Least-squares methods for identifying biochemical regulatory networks from noisy measurements.
journal contributionposted on 30.05.2007, 11:16 by Jongrae Kim, Declan G. Bates, Ian Postlethwaite, J.S. (Pat) Heslop-Harrison, Kwang-Hyun Cho
Background: We consider the problem of identifying the dynamic interactions in biochemical networks from noisy experimental data. Typically, approaches for solving this problem make use of an estimation algorithm such as the well-known linear Least-Squares (LS) estimation technique. We demonstrate that when time-series measurements are corrupted by white noise and/or drift noise, more accurate and reliable identification of network interactions can be achieved by employing an estimation algorithm known as Constrained Total Least Squares (CTLS). The Total Least Squares (TLS) technique is a generalised least squares method to solve an overdetermined set of equations whose coefficients are noisy.

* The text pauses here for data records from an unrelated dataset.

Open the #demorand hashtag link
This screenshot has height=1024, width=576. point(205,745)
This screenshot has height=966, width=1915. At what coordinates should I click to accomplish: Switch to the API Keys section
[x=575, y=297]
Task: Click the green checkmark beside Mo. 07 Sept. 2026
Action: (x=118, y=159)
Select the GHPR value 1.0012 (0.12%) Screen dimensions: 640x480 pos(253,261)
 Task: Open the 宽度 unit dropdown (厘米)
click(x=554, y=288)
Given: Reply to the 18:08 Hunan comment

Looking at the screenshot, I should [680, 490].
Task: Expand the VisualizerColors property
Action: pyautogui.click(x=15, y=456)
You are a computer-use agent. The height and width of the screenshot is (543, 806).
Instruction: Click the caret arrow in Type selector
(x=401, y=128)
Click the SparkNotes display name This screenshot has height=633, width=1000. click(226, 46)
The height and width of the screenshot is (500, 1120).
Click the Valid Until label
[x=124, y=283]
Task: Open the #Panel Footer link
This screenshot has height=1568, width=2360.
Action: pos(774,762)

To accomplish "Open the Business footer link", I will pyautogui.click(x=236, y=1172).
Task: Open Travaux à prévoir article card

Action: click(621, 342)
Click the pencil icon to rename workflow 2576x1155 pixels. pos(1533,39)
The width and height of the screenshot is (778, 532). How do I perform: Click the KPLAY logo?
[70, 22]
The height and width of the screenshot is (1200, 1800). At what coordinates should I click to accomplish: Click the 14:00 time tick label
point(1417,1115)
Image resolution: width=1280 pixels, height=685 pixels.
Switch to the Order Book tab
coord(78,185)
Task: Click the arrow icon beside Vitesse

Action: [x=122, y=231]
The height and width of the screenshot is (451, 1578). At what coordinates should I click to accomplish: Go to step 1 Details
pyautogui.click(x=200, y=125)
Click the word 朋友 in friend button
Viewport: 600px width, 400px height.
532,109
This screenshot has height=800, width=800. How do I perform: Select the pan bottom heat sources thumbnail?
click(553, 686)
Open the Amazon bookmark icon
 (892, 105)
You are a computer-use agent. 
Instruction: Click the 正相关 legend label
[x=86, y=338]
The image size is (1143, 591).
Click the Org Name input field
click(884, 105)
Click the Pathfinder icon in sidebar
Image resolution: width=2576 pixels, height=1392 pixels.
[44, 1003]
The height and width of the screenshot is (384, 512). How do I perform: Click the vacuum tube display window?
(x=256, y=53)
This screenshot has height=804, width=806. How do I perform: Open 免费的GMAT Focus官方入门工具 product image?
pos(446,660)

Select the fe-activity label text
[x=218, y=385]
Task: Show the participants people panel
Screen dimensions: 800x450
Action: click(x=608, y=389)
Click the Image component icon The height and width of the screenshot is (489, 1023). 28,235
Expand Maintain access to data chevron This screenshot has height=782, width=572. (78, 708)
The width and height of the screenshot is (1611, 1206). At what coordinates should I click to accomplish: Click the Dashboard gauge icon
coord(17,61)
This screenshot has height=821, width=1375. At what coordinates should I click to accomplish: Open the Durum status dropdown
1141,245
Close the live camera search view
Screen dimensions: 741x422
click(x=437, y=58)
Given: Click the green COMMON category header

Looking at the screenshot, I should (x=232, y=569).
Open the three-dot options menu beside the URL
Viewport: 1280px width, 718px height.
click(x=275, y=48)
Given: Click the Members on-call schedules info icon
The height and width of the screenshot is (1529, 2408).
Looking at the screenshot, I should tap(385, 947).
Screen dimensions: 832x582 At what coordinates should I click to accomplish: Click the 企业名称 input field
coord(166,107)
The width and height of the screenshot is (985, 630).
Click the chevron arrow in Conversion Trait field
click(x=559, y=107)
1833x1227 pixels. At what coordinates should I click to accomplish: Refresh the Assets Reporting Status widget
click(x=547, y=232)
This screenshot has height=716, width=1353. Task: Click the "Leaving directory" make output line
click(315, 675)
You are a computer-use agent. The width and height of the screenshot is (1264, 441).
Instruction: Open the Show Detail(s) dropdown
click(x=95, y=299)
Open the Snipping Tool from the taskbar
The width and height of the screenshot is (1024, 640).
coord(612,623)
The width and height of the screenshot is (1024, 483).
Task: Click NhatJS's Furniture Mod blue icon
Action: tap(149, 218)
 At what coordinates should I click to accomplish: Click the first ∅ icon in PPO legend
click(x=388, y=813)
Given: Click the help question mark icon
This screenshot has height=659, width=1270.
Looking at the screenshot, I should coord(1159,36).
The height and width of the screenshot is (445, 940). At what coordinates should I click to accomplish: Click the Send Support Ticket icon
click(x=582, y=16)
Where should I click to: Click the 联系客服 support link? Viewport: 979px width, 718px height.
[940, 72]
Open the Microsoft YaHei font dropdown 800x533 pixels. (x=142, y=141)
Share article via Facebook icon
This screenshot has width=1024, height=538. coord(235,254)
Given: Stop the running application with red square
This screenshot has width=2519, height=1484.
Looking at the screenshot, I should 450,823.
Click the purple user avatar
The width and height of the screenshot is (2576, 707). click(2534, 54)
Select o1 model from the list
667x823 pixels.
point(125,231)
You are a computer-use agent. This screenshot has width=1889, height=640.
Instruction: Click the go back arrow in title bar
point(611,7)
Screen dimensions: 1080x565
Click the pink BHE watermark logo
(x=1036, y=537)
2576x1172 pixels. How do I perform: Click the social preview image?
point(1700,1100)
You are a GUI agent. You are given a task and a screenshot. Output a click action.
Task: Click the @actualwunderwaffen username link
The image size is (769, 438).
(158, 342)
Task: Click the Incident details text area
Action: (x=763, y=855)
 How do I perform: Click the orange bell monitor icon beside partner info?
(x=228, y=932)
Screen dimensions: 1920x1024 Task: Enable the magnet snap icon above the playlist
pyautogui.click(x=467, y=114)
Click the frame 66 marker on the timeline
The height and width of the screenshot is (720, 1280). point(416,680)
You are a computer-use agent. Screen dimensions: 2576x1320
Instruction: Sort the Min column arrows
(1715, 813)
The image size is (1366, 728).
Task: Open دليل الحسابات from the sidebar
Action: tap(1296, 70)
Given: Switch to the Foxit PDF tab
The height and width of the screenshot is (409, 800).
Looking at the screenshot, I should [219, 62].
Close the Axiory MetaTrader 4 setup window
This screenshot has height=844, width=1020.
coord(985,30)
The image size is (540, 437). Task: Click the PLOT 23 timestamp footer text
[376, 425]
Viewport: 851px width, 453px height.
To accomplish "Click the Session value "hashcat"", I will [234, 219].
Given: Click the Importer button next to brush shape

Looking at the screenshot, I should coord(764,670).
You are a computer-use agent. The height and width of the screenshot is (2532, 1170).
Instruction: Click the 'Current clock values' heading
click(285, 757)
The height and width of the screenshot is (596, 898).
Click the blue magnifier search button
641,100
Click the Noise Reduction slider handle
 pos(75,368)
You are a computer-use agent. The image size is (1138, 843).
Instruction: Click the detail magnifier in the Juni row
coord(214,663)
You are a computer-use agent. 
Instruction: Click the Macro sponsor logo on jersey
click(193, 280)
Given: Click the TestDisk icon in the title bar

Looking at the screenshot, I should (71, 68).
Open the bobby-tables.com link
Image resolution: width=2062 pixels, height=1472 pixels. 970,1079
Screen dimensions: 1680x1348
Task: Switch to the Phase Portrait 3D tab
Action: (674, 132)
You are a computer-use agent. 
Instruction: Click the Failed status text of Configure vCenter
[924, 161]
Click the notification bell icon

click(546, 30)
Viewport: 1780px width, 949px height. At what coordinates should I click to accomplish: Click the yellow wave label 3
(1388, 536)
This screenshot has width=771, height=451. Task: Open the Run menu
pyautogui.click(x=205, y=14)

The CTLS is a natural extension of TLS to the case where the noise components of the coefficients are correlated, as is usually the case with timeseries measurements of concentrations and expression profiles in gene networks. Results: The superior performance of the CTLS method in identifying network interactions is demonstrated on three examples: a genetic network containing four genes, a network describing p53 activity and mdm2 messenger RNA interactions, and a recently proposed kinetic model for interleukin (IL)-6 and (IL)-12b messenger RNA expression as a function of ATF3 and NF-κB promoter binding. For the first example, the CTLS significantly reduces the errors in the estimation of the Jacobian for the gene network. For the second, the CTLS reduces the errors from the measurements that are corrupted by white noise and the effect of neglected kinetics. For the third, it allows the correct identification, from noisy data, of the negative regulation of (IL)-6 and (IL)-12b by ATF3. Conclusion: The significant improvements in performance demonstrated by the CTLS method under the wide range of conditions tested here, including different levels and types of measurement noise and different numbers of data points, suggests that its application will enable more accurate and reliable identification and modelling of biochemical networks.